For our packed lunch, we stopped at the Millennium forest, once home to the Great Wood, an extensive forest of indigenous gumwood trees. With no native land mammals, the flora and fauna were soon decimated by introduced livestock, cats, rabbits and rats, with several plant and insect species becoming extinct. In 2002, the Millennium Forest project was implemented to replant part of the lost forest. Gumwood is slow-growing, so it will take time to regain its past grandeur. In the meantime, if you get lost, just stand up.
After lunch, another off-road excursion took us to a dramatic overlook of the airport and the peaks of Greater and Little Stonetop. Ground-hugging sour plum carpeted a semi-desert landscape of ochre and sienna tones, but only minutes away the landscape was dominated by New Zealand flax. The manufacture of flax fibre generated considerable revenue for several decades, but transport costs and competition from synthetic fibres initiated its downfall. The British Post Office’s decision to use synthetic fibres for its mailbags dealt the fatal blow and the mills closed in 1965. ‘The Suez Canal and elastic bands sealed the fate of St Helena,’ said Aaron with a chuckle.
The twin rock pillars of Lot and Lot’s Wife dominate the arid landscape at the south end of the island © Scott Bennett
At the island’s south end, planted eucalypt forests dominated, while higher still, tree ferns shrouded Diana’s Peak, the island’s highest point at 818m. En route, we made a quick stop at Bell Rock, which really does sound like a bell when struck. Passing one of the island’s coffee plantations, we commenced our descent to the coast. The landscape changed yet again, giving way to an arid landscape. Dominant landmarks were twin rock pillars called Lot and Lot’s Wife, named for the biblical tale of Sodom and Gomorrah. We passed a tiny Baptist church with Lot’s Wife as a backdrop and I was amused by the irony. Nearer the coast, the arid terrain featured date palms and I felt like I’d gone from Hawaii to the Middle East in a matter of minutes.
Arriving at Sandy Bay revealed a St Helena first: an actual beach, the black sand a testament to the island’s volcanic origins. At one time, a stone wall separated the shore from the valley, as it was a favoured spot for smugglers to come ashore. Today, only a small section of wall remains. Although inviting, the rough waters are unsafe for swimming. Heading back to Jamestown, we passed the familiar sights of Plantation House and Half Tree Hollow before our zigzag descent to town. Even after 7 hours, we didn’t come close to seeing everything.

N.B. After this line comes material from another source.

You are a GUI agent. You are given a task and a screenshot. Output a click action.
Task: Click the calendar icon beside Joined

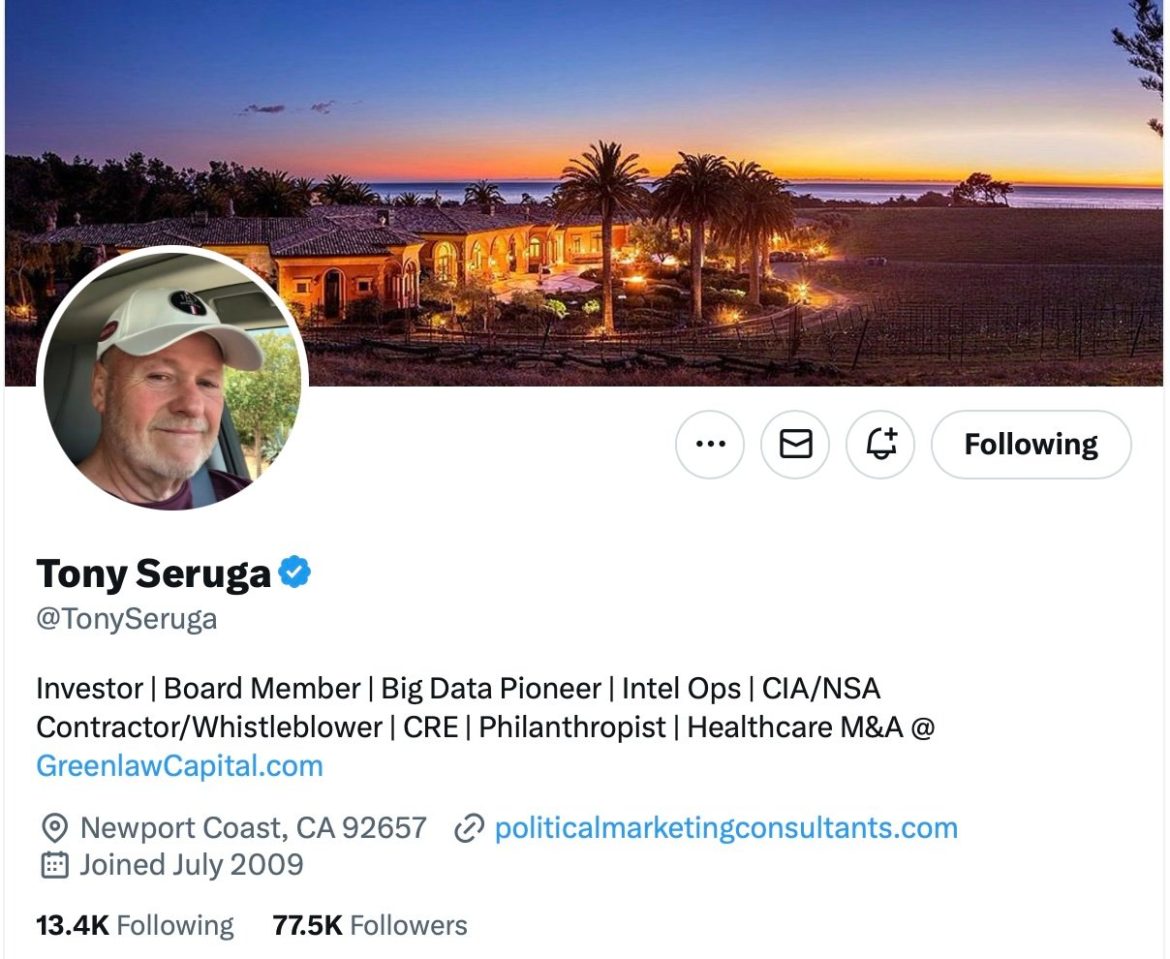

The black sand of Sandy Bay is a testament to St Helena’s volcanic origins © Scott Bennett
Reflecting on my visit, the island was a curious cross between a 1970’s time warp and a parallel universe. Along with all the wonderful things the island has, it is notable for the things it doesn’t have: ATMs, fast-food chain restaurants, billboards and shopping centres. Make no mistake though, this is no criticism. Quite the opposite in fact. In our madcap era of hyper-connectivity, St Helena was a wonderful breath of fresh air, proof that unexpected is indeed the most pleasant of surprises.
Despite the new air connection, St Helena remains off the beaten path, but this is a huge part of its appeal. Even in the 21st century, it is reassuring to know places still exist where the journey remains an integral part of the destination.